R7 Entrevista: Essa cobertura também te ajudou a se reconstruir de alguma forma?
Romeu Piccoli — Quando você passa por uma situação dessas, volta modificado, eu voltei, não há dúvidas. Às vezes, fico muito tempo sem ter uma cobertura muito visceral e penso que estou muito consumista… É preciso ter esse choque de realidade e humanidade, de valorização do que realmente é importante. Voltei repensando e dando valor a coisas mais simples, embora isso aconteça comigo com frequência. Sempre fui muito preocupado com as mudanças climáticas e agora ainda mais. Se alguém continuar negando, tem que ser internado. Não tem qualquer pessoa de boa fé que consiga sustentar que o clima não está mudando. Eu tenho uma filha de 7 anos e penso muito nisso. O mundo está mudando rápido, isso é muito claro.
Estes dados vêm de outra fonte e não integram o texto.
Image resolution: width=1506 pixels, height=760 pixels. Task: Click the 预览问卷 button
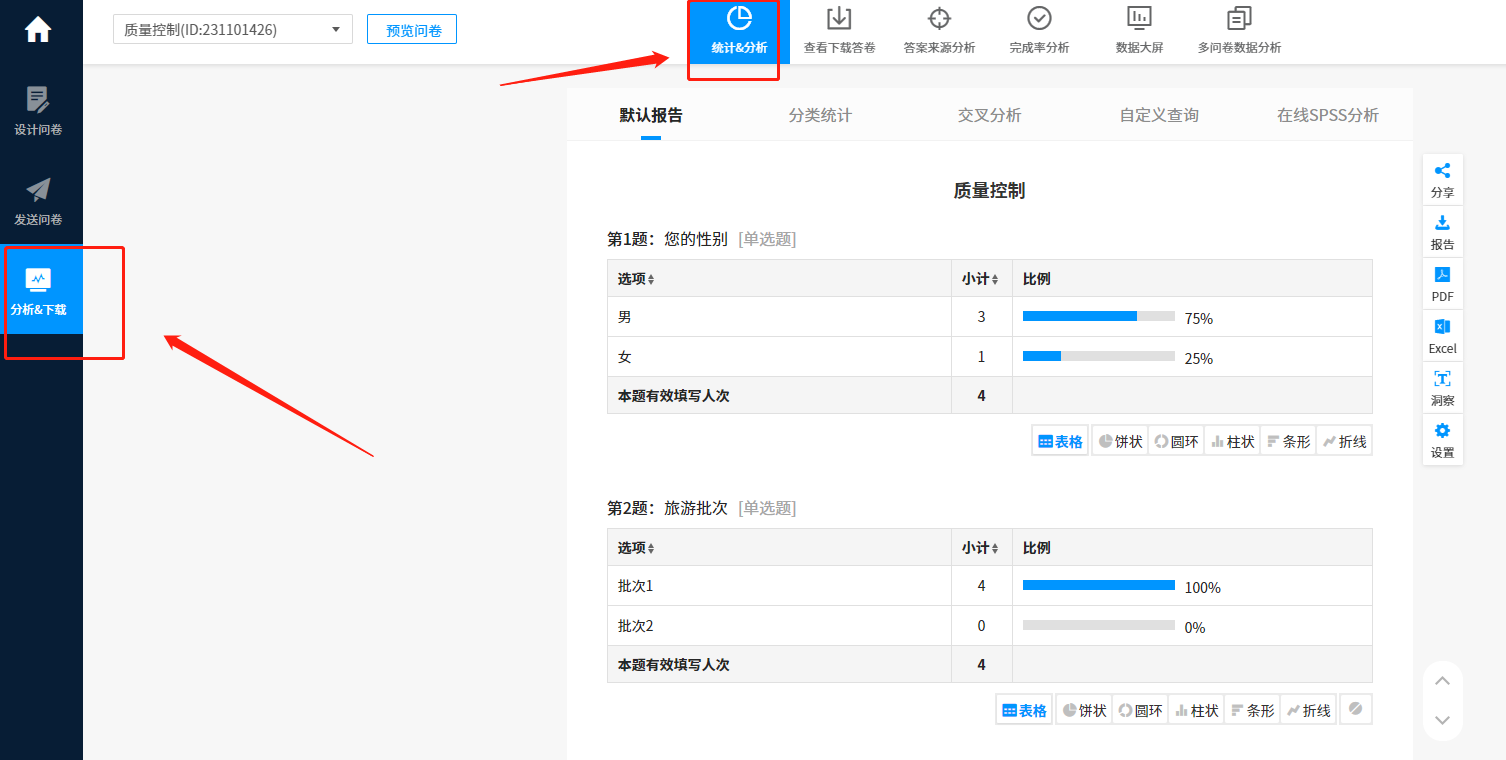412,30
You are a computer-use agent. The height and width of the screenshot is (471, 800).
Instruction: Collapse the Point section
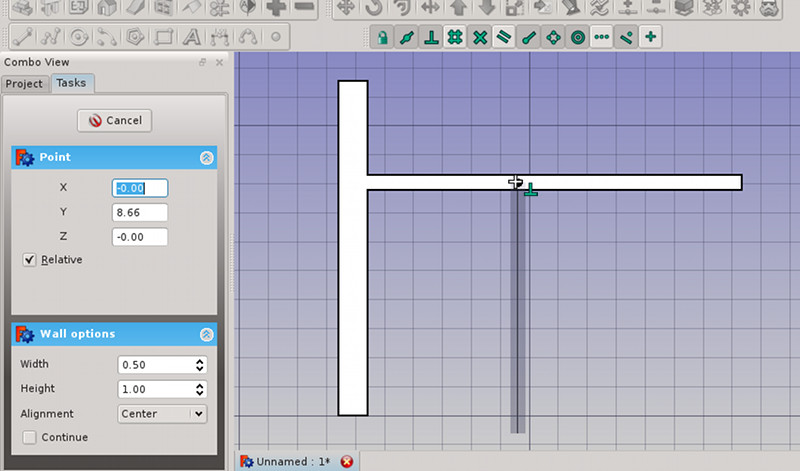click(x=207, y=158)
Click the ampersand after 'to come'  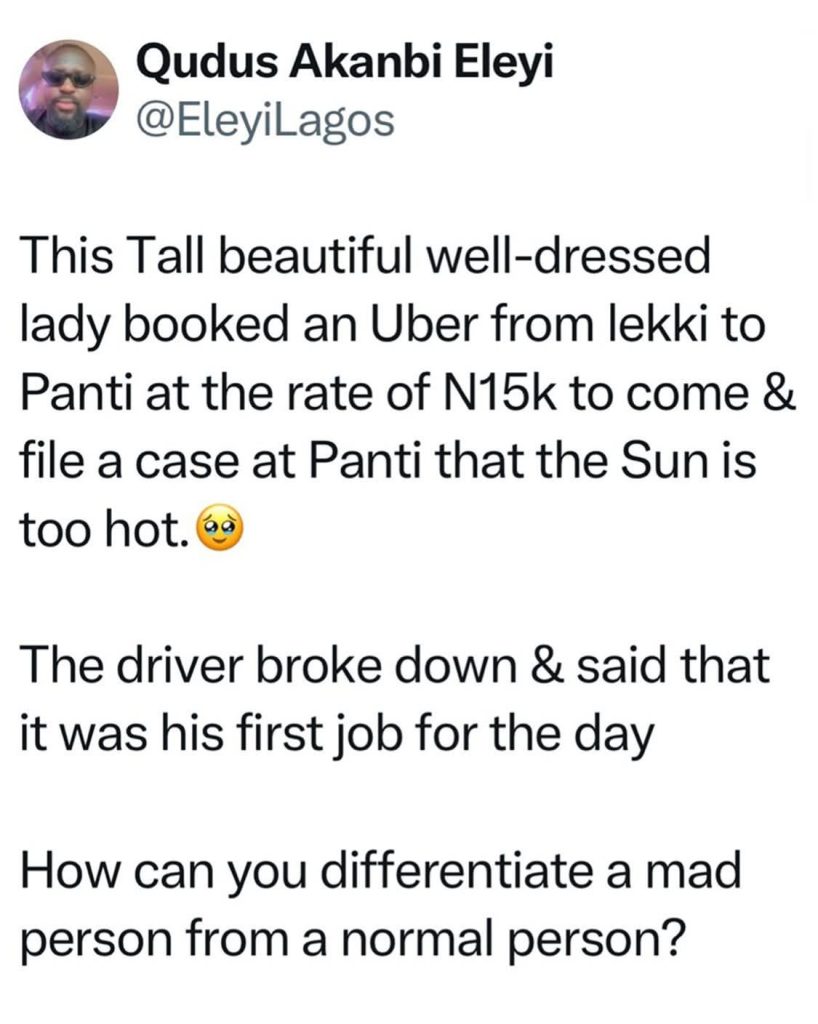click(778, 392)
Eu espero que isso conscientize também quem tem poder para tentar conter essas mudanças.
Quando você passa por uma situação dessas, volta modificado, eu voltei, não há dúvidas
R7 Entrevista: Imagino que além da reconstrução também tenha ficado um trauma na população e agora eles precisem aprender a conviver com isso…
Romeu Piccoli — Você ainda sente que, ao mesmo tempo em que querem ficar [na região], eles também pensam se vai acontecer novamente. Eles têm amor à terra, o gaúcho tem essa coisa muita aflorada, eles não querem sair, mas muitos pensam que talvez tenham que sair, pois pode acontecer de novo.
R7 Entrevista: Para finalizar, qual é a mensagem da série documental do PlayPlus?
Romeu Piccoli — Espero que as pessoas percebam que essa reconstrução não é só material, e tirem como exemplo. Que fiquem tocadas com isso, vejam a importância de se reconstruir e não se entregar, que é possível se reerguer e vale como metáfora para qualquer coisa na vida. Lá foi uma tragédia, as pessoas viveram isso, não sei se todas ainda estão de luto, mas muita gente vai viver no luto por muito tempo… Mas vai passar, as pessoas não se entregaram. Essa lição está ali, eles viveram uma tragédia e estão se reconstruindo materialmente e emocionalmente. Não seremos os mesmos, mas continuaremos existindo. Resistimos. O documentário não deixa a gente esquecer de que as coisas ruins acontecem, mas elas passam. Talvez se transformem.